Information supplied

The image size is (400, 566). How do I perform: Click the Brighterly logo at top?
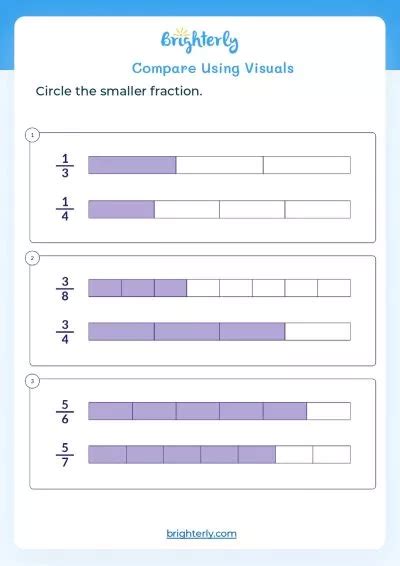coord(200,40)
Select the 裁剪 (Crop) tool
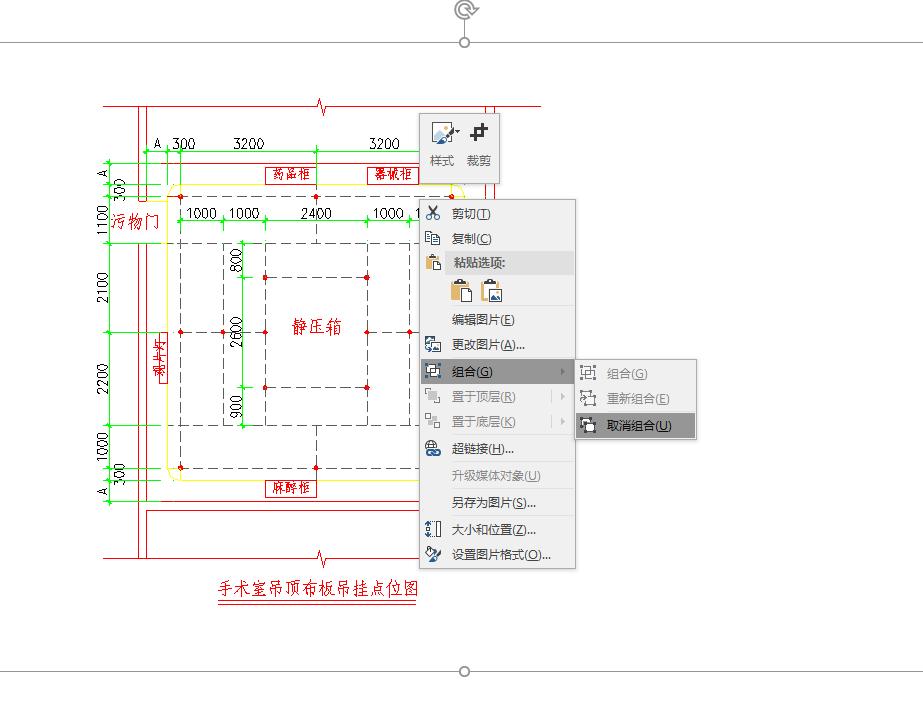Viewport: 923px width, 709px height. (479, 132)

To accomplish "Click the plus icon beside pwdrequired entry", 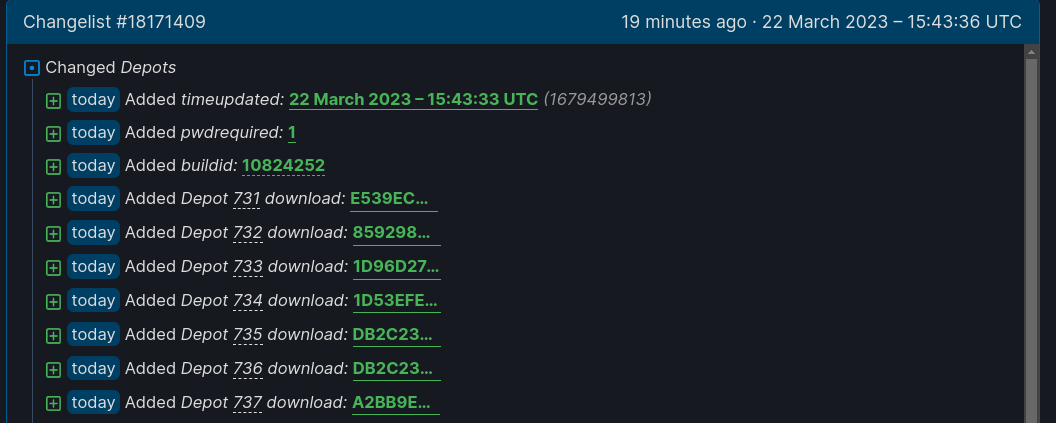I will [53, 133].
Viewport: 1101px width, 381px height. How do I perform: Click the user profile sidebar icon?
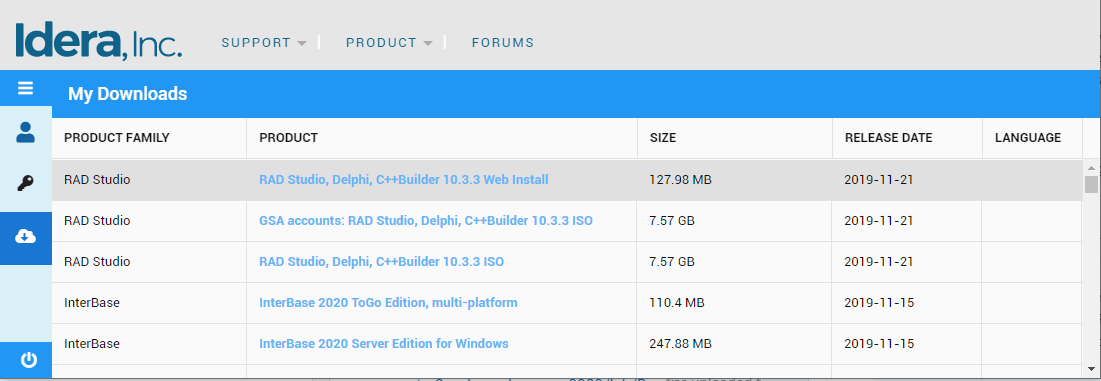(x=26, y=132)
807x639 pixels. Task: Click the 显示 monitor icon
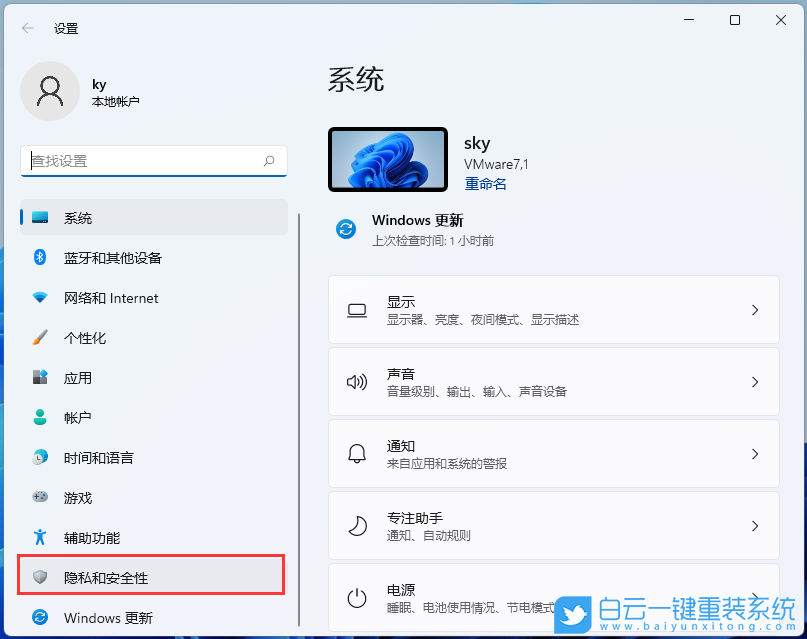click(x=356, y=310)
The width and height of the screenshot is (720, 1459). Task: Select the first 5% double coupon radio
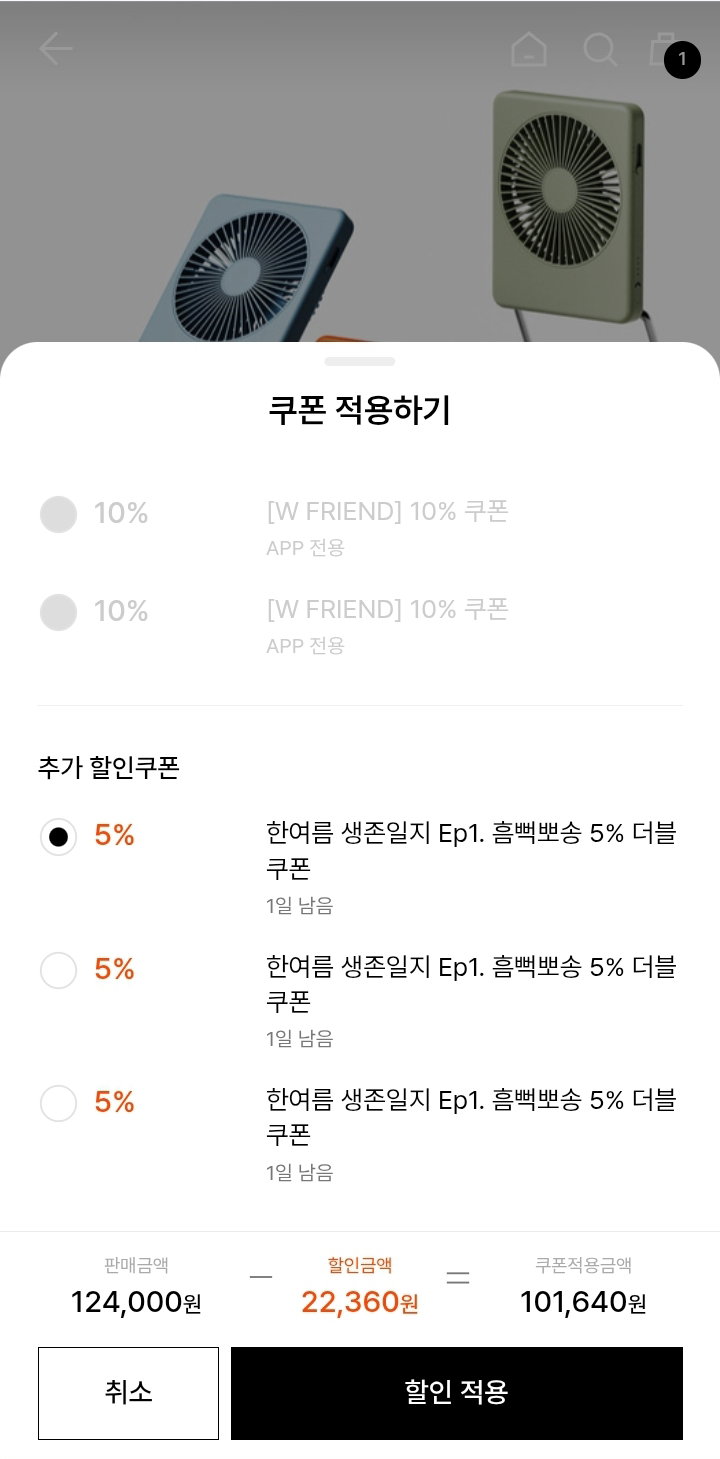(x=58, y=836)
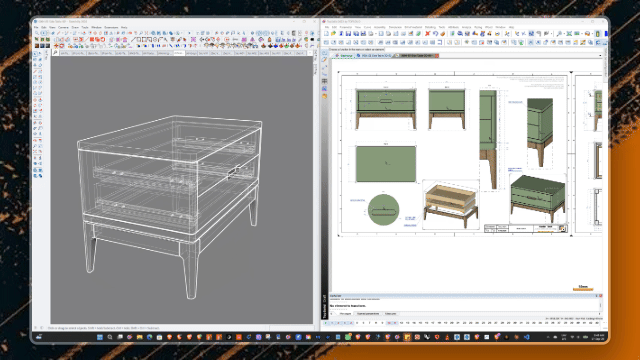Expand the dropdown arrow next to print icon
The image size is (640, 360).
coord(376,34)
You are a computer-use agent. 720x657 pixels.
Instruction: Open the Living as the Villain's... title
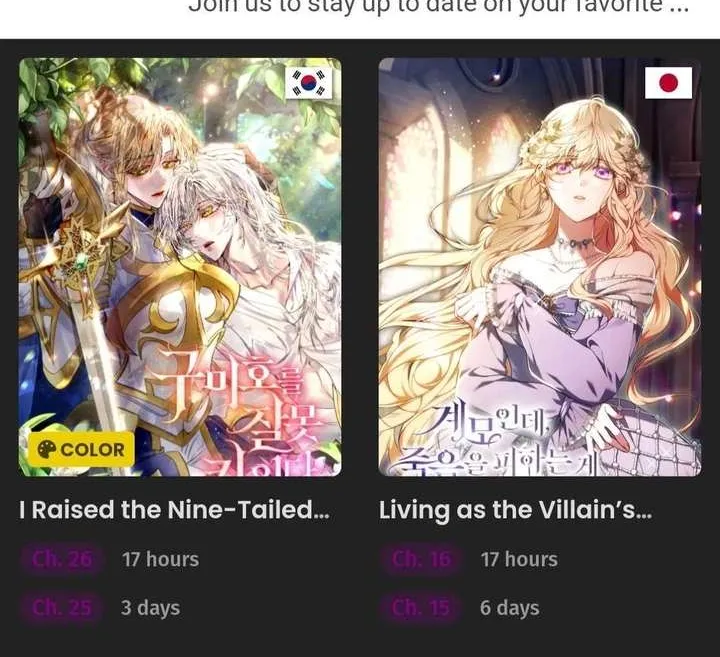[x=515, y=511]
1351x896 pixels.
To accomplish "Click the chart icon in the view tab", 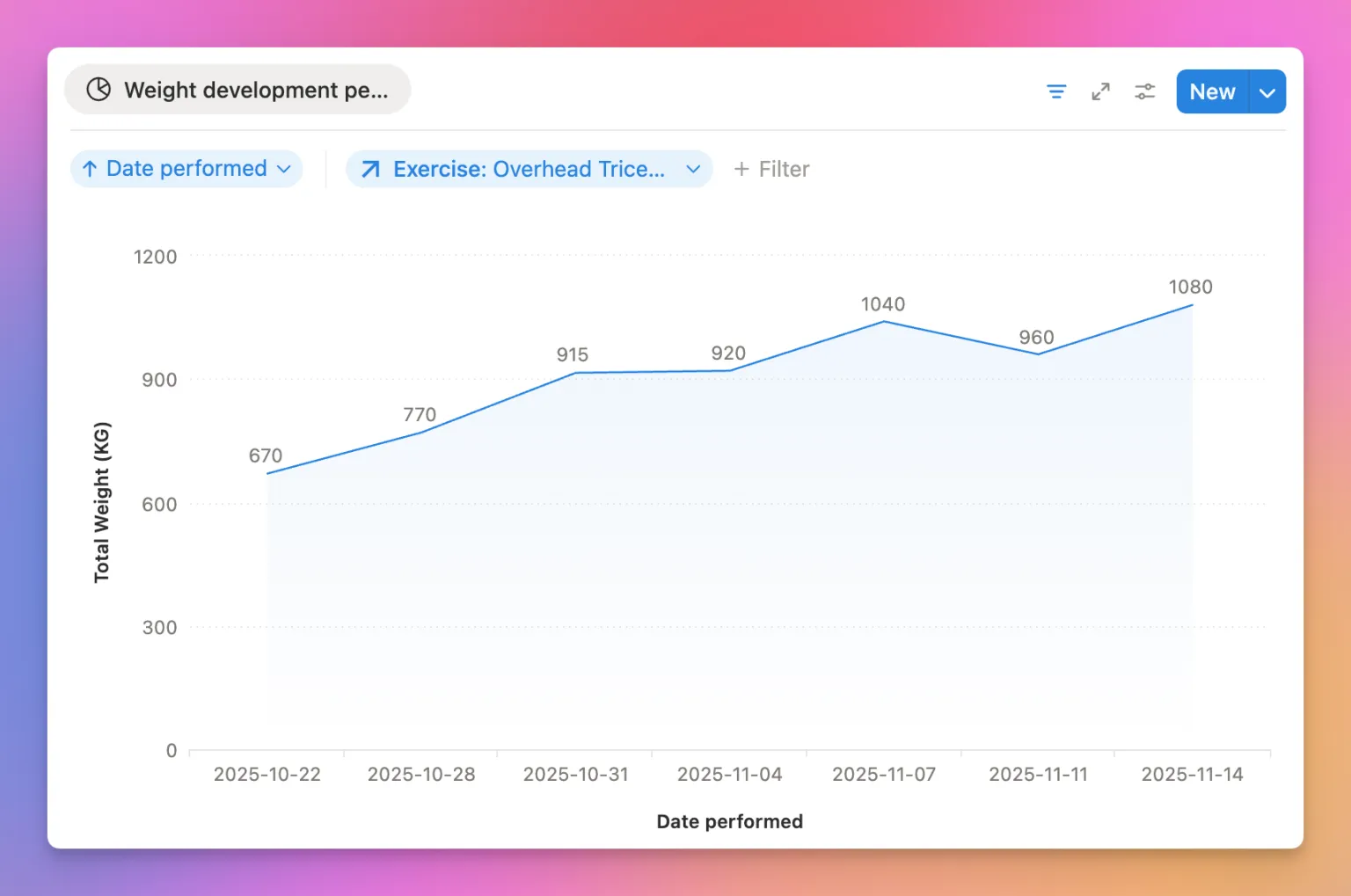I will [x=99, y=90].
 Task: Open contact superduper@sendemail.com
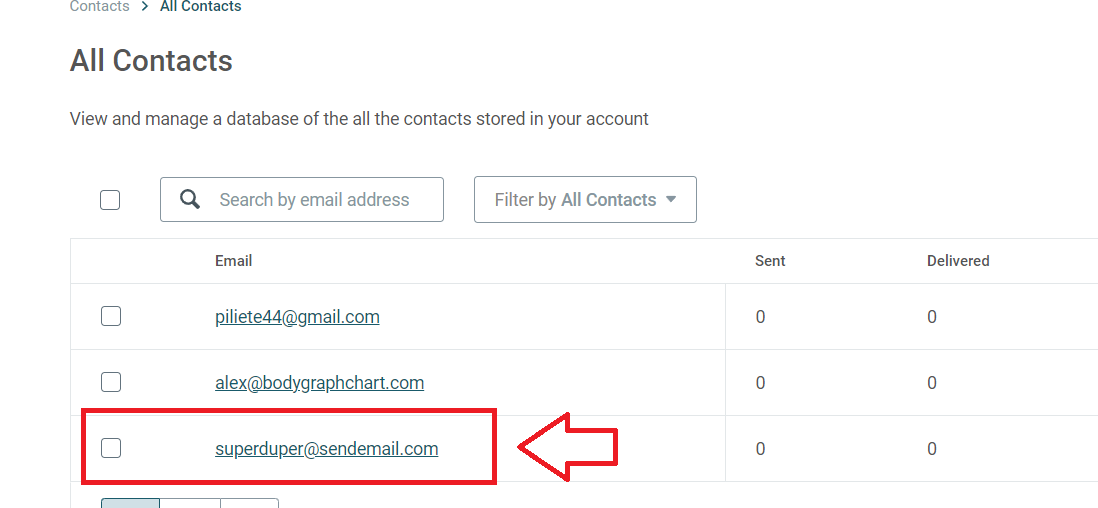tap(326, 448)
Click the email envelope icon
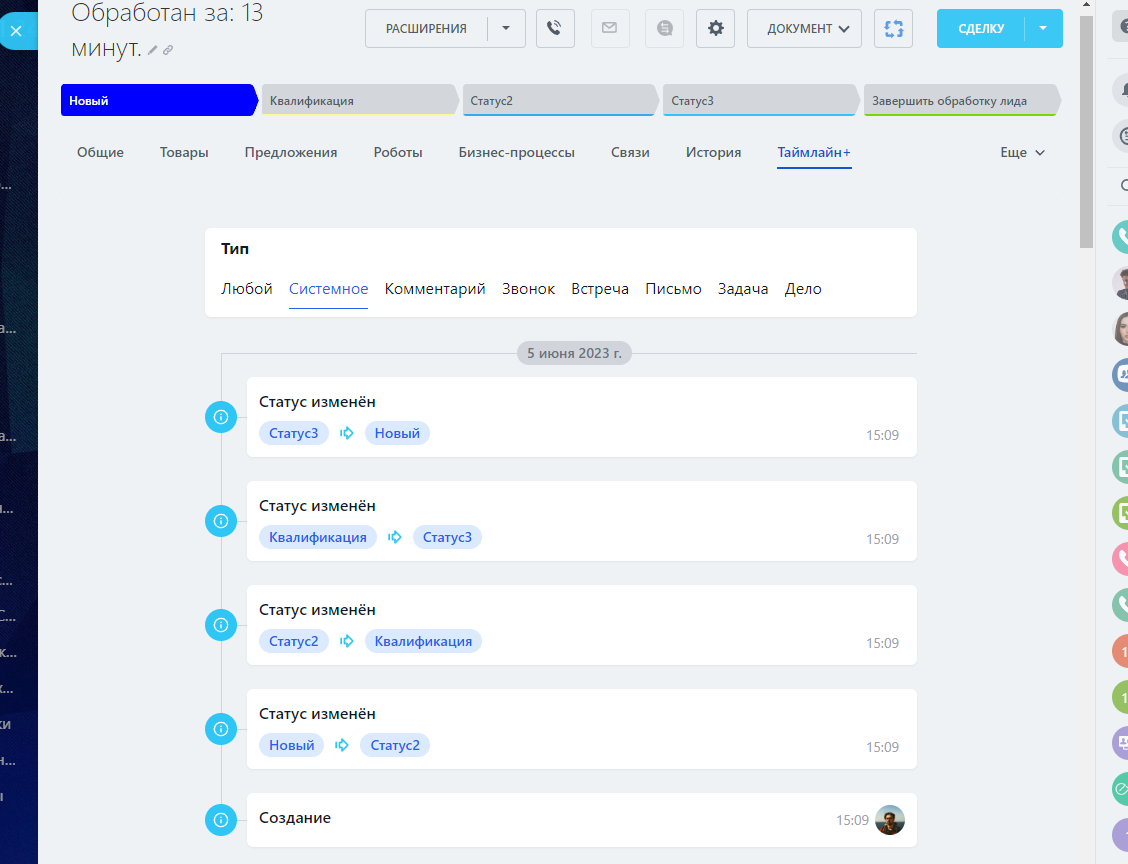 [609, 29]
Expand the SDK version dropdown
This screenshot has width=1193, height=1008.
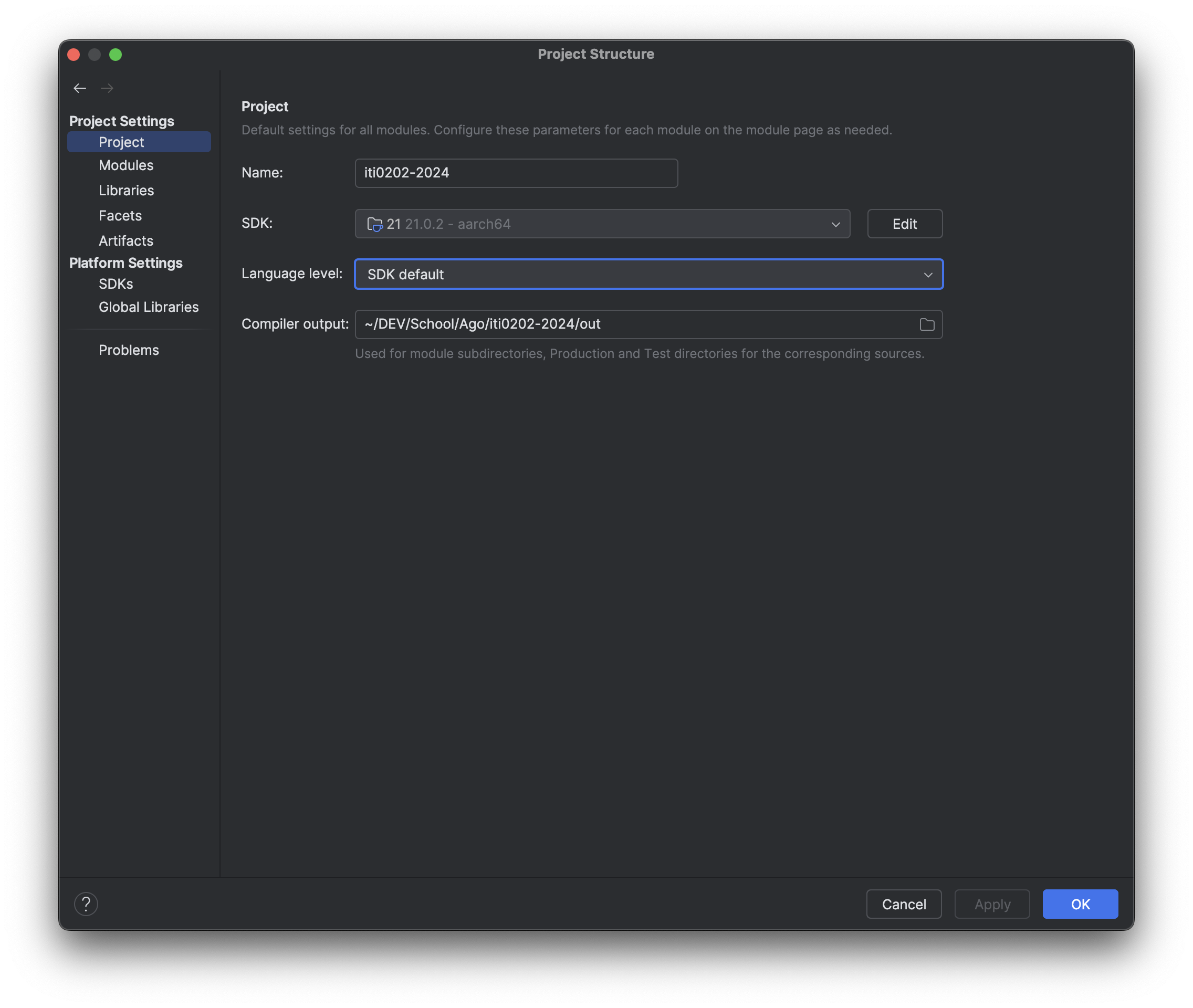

Task directions
Here the job is to retype exactly the lines that start at the one containing "Task: Open contact superduper@sendemail.com" and run through the end of the records above, leaving out pictures.

Task answer
 Task: Open contact superduper@sendemail.com
tap(326, 448)
Click the email envelope icon
 [609, 29]
Expand the SDK version dropdown
This screenshot has width=1193, height=1008.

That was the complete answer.